SOURCE DOCUMENT below:
Definition of mental in English:

mental

Syllabification: men·tal
Pronunciation: /ˈmen(t)l
 
/

adjective

1Of or relating to the mind: mental faculties mental phenomena
More example sentences
  • Brentano did in fact hold that every mental phenomenon is an object of inner consciousness.
  • Why do you invest even one brain cell of your mental capital on figuring out his motivation?
  • The illness of a relative meant that we, his family, were fully aware of his abhorrence of the loss of mental faculty.
Synonyms
intellectual, cerebral, brain, rational, cognitive
1.1Carried out by or taking place in the mind: a quick mental calculation I started my mental journey
More example sentences
  • I made a mental note to ring her back and let her know about all that was going on.
  • She made a mental note on her mind to inquire about his personal life more when she sees him again.
  • Not especially in a mood to linger and look around I made a mental note to return in a better frame of mind.
2Of or relating to disorders of the mind: a mental hospital
More example sentences
  • During her time as a patient no treatment for mental disorder or illness was given.
  • Indeed, psychiatrists do not talk of insanity but prefer to use terms such as mental illness or mental disorder.
  • Nowadays, music is both applied for patients with mental disorders and healthy people.
End of SOURCE DOCUMENT.
GIVEN ENTRIES below:
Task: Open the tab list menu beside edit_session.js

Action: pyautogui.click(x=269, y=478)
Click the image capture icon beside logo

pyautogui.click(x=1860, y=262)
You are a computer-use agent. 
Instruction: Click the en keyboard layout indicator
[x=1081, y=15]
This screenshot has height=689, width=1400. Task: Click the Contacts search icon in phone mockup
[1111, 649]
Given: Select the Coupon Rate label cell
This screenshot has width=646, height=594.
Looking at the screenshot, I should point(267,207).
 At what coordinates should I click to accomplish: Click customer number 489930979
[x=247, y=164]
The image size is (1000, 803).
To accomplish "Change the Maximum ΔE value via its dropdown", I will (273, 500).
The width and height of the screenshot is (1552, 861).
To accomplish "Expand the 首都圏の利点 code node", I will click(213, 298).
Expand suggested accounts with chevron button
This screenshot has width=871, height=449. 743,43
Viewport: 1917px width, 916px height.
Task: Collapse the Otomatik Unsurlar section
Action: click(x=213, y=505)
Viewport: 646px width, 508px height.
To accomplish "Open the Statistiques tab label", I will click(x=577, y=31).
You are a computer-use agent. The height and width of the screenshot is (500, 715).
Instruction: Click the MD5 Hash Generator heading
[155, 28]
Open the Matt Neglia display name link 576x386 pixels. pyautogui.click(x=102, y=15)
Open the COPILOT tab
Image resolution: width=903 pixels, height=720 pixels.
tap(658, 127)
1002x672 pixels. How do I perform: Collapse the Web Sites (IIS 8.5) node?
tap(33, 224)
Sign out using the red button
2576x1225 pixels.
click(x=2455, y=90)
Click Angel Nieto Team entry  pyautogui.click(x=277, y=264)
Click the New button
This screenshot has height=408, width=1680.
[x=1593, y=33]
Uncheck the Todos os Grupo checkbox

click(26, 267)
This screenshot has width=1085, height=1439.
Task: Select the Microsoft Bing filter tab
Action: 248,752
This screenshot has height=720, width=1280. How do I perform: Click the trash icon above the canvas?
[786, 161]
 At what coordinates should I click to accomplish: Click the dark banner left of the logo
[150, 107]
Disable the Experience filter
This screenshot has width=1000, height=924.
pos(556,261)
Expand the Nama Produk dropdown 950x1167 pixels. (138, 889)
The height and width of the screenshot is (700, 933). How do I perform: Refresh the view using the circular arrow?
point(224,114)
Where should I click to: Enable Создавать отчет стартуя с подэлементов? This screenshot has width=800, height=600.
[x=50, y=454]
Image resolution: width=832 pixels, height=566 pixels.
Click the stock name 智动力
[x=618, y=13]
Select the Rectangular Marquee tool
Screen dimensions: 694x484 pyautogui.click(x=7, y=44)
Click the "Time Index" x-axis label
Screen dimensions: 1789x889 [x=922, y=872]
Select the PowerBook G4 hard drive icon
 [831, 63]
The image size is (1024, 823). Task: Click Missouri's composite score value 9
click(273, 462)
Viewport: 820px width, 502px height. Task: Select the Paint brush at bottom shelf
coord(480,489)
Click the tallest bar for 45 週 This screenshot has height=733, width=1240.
End of GIVEN ENTRIES.
#### ACTIVITY A
Answer these questions using the dictionary entry for "mental":
(i) How is the word divided into syllables?
(ii) What synonyms does the entry give for the sense "Of or relating to the mind"?
(iii) What short example phrase is given for the sense "Of or relating to disorders of the mind"?
#### ACTIVITY B
Extend the dictionary entry for "mental," picking up after its final example sentence.
The items come from a source separate from the dictionary entry for "mental."

#### TASK RESULT A
(i) men·tal
(ii) intellectual, cerebral, brain, rational, cognitive
(iii) a mental hospital

#### TASK RESULT B
Synonyms
2.1 [predicative] informal Insane; crazy: every time I’m five minutes late, they go mental
More example sentences
  • That's one of the dangers for young actors - you get a bit of financial success and you go mental and blow it all.
  • As a symbol of Stein's greatness and a cue for the home fans to go mental, nothing beats the sight of that big silver pot.
  • I've never really got into them that much, so I let other people go mental and bought a couple of beers.

Origin

late Middle English: from late Latin mentalis, from Latin mens, ment- 'mind'.

Usage

The use of mental in compounds such as mental hospital and mental patient is first recorded at the end of the 19th century and was the normal accepted term in the first half of the 20th century. It is still current and standard even though the term psychiatric has more recently come to be used in both general and official use.